/---
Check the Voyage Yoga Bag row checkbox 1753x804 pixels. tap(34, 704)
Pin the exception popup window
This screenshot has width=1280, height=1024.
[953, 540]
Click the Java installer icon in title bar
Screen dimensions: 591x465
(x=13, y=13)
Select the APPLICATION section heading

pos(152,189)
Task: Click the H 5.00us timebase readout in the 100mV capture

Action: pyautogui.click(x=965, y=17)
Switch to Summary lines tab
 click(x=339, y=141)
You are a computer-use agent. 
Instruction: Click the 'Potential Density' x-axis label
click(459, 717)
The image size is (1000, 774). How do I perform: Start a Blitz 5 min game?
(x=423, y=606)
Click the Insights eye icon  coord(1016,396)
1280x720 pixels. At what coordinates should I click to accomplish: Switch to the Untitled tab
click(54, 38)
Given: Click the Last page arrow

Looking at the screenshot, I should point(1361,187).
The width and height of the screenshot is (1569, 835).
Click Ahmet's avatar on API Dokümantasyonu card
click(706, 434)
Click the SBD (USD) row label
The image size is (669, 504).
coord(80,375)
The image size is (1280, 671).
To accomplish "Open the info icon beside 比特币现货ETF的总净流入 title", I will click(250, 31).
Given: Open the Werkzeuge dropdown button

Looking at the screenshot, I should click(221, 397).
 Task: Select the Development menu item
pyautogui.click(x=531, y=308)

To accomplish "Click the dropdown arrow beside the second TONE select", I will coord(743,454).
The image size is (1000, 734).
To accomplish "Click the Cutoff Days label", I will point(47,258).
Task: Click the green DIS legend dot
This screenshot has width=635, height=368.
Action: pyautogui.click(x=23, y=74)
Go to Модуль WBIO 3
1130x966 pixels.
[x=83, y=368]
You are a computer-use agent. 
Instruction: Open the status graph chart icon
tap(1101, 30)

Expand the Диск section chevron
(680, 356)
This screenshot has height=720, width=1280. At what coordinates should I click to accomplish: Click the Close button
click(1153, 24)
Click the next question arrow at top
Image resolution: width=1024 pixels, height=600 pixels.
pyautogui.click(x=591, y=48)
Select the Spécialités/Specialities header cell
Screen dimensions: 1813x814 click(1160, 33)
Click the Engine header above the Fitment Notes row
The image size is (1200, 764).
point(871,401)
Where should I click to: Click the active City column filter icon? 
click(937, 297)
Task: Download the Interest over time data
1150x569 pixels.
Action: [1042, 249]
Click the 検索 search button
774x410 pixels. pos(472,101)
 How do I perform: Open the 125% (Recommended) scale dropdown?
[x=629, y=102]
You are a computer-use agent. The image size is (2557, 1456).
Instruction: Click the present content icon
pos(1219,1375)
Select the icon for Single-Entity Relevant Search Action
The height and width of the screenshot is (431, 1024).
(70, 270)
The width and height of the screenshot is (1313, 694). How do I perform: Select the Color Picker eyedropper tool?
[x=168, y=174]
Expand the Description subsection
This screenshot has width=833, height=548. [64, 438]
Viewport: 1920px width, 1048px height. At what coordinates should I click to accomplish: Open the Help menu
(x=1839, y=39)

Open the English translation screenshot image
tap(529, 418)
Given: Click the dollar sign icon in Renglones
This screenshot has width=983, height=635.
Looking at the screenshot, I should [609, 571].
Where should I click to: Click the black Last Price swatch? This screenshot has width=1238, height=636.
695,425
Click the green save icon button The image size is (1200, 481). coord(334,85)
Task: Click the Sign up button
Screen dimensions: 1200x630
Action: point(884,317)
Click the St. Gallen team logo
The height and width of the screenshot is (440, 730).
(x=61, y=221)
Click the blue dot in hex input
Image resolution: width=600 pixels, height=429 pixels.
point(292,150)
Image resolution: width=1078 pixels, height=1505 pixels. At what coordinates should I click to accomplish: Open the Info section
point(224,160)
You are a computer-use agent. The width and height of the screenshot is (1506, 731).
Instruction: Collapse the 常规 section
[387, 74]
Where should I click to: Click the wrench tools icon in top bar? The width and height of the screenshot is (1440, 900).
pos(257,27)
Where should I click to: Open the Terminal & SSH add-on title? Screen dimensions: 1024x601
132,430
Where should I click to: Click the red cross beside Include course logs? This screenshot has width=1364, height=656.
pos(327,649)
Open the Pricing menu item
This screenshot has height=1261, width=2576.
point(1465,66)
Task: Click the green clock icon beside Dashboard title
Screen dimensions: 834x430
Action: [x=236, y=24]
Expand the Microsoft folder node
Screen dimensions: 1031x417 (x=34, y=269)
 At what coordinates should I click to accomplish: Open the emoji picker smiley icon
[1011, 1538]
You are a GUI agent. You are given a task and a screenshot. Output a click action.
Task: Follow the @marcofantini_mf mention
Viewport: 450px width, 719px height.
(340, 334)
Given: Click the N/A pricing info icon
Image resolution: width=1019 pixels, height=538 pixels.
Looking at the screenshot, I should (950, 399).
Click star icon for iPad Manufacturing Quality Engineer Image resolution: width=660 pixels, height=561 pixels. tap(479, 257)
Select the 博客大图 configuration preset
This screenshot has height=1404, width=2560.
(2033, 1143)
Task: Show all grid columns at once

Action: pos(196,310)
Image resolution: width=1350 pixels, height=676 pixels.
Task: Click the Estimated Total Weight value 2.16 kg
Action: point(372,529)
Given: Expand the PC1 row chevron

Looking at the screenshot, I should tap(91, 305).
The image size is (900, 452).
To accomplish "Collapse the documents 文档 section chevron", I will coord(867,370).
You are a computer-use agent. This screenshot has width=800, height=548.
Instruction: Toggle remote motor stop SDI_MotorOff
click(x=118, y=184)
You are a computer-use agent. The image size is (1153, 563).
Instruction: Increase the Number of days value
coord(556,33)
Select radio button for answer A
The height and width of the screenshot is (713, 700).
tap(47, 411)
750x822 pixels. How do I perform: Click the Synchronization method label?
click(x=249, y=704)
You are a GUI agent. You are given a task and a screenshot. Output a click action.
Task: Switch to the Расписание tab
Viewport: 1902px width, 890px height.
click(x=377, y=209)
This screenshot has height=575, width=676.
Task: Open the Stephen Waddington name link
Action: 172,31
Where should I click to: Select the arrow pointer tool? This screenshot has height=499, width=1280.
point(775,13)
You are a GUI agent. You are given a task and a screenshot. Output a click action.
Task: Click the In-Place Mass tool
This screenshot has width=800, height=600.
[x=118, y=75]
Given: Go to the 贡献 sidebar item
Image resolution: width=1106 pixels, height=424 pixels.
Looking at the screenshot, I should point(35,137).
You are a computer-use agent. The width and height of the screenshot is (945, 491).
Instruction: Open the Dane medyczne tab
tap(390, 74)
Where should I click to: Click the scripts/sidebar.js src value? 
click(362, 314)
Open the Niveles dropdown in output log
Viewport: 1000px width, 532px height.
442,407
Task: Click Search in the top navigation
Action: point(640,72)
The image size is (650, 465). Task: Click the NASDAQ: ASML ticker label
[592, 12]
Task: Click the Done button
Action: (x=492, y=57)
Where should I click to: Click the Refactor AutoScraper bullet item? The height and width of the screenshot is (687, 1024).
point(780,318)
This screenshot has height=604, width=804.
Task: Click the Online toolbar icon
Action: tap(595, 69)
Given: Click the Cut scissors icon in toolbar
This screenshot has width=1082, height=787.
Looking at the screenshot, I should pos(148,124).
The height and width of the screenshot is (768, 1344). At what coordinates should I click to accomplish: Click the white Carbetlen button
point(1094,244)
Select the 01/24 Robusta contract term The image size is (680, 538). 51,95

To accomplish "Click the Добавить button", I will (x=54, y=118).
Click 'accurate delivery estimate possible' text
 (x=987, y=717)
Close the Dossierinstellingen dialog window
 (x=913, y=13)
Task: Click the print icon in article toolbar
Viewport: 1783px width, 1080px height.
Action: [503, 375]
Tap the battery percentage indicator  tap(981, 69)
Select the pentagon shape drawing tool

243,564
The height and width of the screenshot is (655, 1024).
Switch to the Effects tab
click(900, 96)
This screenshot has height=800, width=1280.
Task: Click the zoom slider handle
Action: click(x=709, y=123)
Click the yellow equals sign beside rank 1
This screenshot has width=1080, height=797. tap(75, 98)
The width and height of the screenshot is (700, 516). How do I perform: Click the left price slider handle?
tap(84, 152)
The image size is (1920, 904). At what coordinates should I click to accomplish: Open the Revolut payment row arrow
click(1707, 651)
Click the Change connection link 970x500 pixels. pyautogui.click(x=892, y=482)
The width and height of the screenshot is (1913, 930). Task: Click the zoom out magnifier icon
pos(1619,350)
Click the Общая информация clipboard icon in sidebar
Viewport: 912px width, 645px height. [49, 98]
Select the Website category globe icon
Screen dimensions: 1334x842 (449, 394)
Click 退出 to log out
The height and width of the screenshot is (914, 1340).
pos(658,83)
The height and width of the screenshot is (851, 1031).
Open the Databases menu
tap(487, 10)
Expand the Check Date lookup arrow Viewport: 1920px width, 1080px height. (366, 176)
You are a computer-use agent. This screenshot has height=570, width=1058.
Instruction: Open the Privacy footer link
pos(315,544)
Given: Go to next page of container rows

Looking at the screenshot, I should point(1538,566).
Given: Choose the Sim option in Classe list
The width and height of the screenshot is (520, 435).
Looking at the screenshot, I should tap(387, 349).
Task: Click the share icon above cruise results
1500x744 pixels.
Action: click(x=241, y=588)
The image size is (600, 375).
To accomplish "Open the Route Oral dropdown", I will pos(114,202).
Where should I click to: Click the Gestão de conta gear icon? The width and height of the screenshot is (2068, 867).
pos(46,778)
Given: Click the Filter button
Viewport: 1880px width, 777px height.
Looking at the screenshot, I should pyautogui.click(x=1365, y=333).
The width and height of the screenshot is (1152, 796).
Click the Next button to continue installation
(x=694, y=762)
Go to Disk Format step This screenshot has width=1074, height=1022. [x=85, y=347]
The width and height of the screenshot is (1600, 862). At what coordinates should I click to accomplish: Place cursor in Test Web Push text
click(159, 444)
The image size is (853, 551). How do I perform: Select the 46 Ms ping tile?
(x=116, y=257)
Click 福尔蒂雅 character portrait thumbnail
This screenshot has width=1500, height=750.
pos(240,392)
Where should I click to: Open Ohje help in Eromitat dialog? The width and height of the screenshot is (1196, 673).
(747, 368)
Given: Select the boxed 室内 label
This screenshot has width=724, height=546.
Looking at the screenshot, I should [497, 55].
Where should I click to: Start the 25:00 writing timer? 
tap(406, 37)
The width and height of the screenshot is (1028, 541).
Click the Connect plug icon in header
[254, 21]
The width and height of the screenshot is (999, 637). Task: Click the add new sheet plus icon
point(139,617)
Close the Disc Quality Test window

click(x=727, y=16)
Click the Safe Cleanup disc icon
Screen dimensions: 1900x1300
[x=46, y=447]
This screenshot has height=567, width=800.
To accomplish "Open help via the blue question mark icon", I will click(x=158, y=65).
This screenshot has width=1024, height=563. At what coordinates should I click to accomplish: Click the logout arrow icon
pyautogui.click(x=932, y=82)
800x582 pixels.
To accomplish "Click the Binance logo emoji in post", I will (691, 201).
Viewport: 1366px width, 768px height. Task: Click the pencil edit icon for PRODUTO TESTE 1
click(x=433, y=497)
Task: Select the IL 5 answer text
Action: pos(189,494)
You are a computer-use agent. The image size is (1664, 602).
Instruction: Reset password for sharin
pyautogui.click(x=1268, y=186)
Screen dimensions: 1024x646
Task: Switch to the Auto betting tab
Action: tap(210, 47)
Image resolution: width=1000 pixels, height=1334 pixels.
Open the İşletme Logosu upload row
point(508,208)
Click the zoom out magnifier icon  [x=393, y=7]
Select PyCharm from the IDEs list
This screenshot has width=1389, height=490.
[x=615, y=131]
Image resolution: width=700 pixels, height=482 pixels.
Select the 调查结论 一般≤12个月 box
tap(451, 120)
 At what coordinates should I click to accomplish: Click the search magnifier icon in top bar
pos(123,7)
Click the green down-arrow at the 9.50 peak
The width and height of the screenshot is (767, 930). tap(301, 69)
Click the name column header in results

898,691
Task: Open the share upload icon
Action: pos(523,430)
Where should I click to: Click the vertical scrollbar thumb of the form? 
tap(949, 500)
\---
### WORK TASK
Everything above from the line containing "Select the 01/24" through the line containing "Click the Change" must be copied exactly. Nothing outside that range belongs in the answer.

### ANSWER TO THE EXERCISE
Select the 01/24 Robusta contract term The image size is (680, 538). 51,95

To accomplish "Click the Добавить button", I will (x=54, y=118).
Click 'accurate delivery estimate possible' text
 (x=987, y=717)
Close the Dossierinstellingen dialog window
 (x=913, y=13)
Task: Click the print icon in article toolbar
Viewport: 1783px width, 1080px height.
Action: [503, 375]
Tap the battery percentage indicator  tap(981, 69)
Select the pentagon shape drawing tool

243,564
The height and width of the screenshot is (655, 1024).
Switch to the Effects tab
click(900, 96)
This screenshot has height=800, width=1280.
Task: Click the zoom slider handle
Action: click(x=709, y=123)
Click the yellow equals sign beside rank 1
This screenshot has width=1080, height=797. tap(75, 98)
The width and height of the screenshot is (700, 516). How do I perform: Click the left price slider handle?
tap(84, 152)
The image size is (1920, 904). At what coordinates should I click to accomplish: Open the Revolut payment row arrow
click(1707, 651)
Click the Change connection link 970x500 pixels. pyautogui.click(x=892, y=482)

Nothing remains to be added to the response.